Resp Physiology Flashcards
Surfactant
Phosopholipid-rich detergant
Produced by type II alveolar cells
Coats luminal surface of alveoli
Prodcues surface tension which is apposing expansion
Water molecules are attracted more to each other than they are to gas molecules.
When any liquid surrounds a gas, i.e. in the alveolus, this produces an inward pressure.
Functions of surfactant
Lowers surface tension
- -> increases compliance of lungs
- -> reduces work of breathing
Prevents fluid accumulating in the alveoli
Reduces the tendency of alveoli to collapse (alveolar instability).
Conditions that decrease lung compliance
Fibrosis
Pulmonary oedema
Deficiency of surfactant e.g. premature babies
Decreased lung expansion e.g. respiratory muscle paralysis
Supine position
Breathing 100 O2
Mechanical ventilation due to reduced pulmonary blood flow
Age
Conditions that increase compliance
COPD
due to destruction of elastic parenchyma
Components of work of breathing
Two major compenents:
Work required to over-come elastic recoil of lungs
Non-elastic forces:
- Air resistance (most significant)
- Frictional forces
- Inertia of air and tissues
One-third of airway resistance occurs in the upper
airways – nose, pharynx and larynx.
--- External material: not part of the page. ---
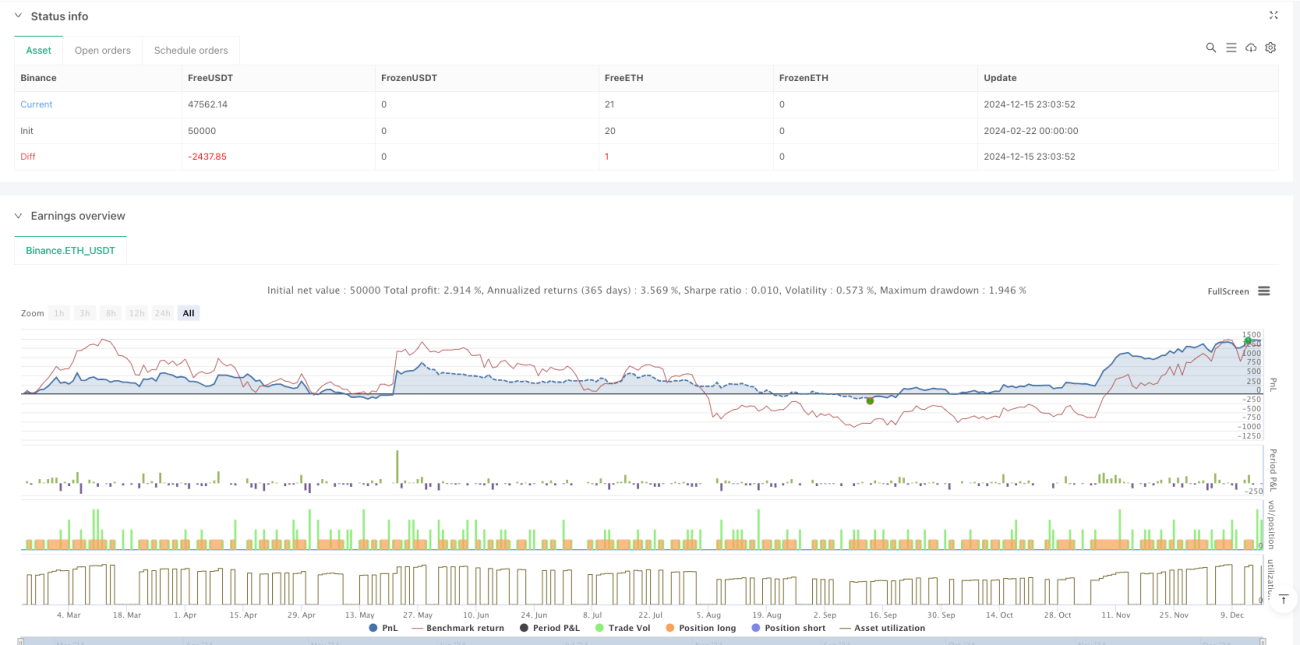Select the Binance.ETH_USDT tab
This screenshot has height=645, width=1300.
pyautogui.click(x=71, y=250)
This can be
greatly reduced by breathing through the mouth
Ventilation of upper vs lower zones
Lower zones better ventilated because:
-the weight of the lungs
-the compliance curve is sigmoid, and the upper
and lower parts of the lung lie on different parts
of this curve.
Definition of tidal volume
Volume of air inspired and expired during quiet breathing
Definition of functional residual capacity
Functional residual capacity is the volume of air in the the lungs at the end of passive expiration
FRC = Residual volume + expiratory reserve volume
At FRC, the opposing elastic recoil forces of the lungs and chest wall are in equilibrium and there is no exertion by the diaphragm or other respiratory muscles.
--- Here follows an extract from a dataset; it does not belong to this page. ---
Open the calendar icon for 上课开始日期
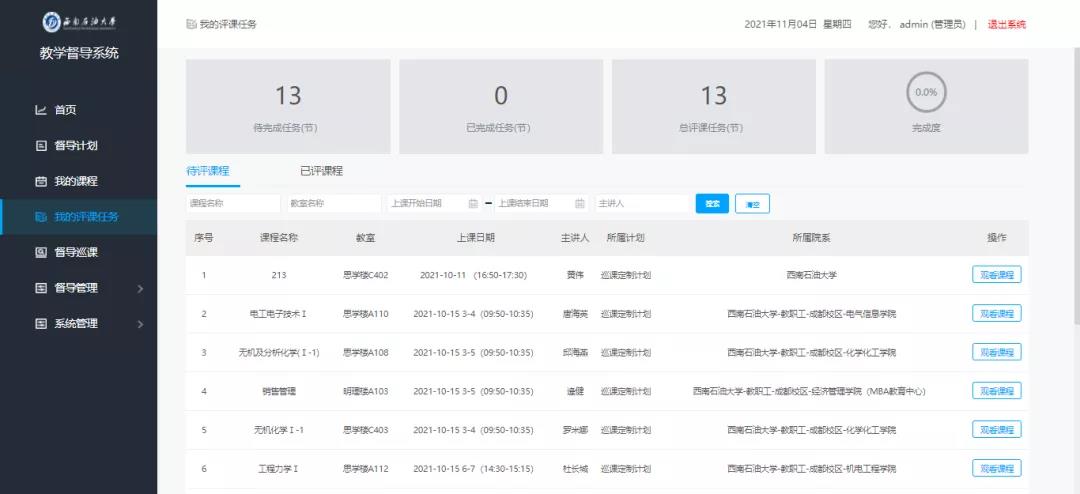The image size is (1080, 494). pos(473,204)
Measuring functional residual capacity
As it consists partly of residual volume, it cannot be measured by spirometry
Nitrogen wash-out test, helium dilution or body plethysmography
Definition of vital capacity
Volume of air that is expelled from maximal inspiration to maximal expiration
Fowler’s method
Measures anatomical deadspace using single breath of 100% O2 and a nitrogen analyser
As subject starts to expire, the nitrogen content of
alveolar air is measured.
Increasing anatomical deadspace
Increasing size of person
Standing position
Increased lung volume
Bronchodilatation
Increasing physiological deadspace
Hypotension
Hypoventilation
Emphysema
PE
Positive pressure ventilation
Nitrogen expiration curve
Phase 1
-Pure O2 = dead space
Phase 2
- Mixture of dead space and alveolar gas
- Increasing nitrogen / volume
- Mid-point here represents calcuation of anatomical deadspace
Phase 3
-Plateu of nitrogen as pure alveolar has is expired
Phase 4
- Abrupt increase in nitrogen concentration as airways at the base of the lung close
- Expired air at this point is from the apex, which has received less O2, and thus the nitrogen is less dilute.
Factors affecting the closing capacity
Closing capacity is volume at which airways begin to close
–> phase 4 of single breath nitrogen test
Factors:
Age: increases with age
Posture: in a supine position in a 40-year-old
subject, the closing capacity is equal to the FRC
Anaesthesia: decrease in lung volumes results in closing capacity exceeding FRC, even in the youngest patients.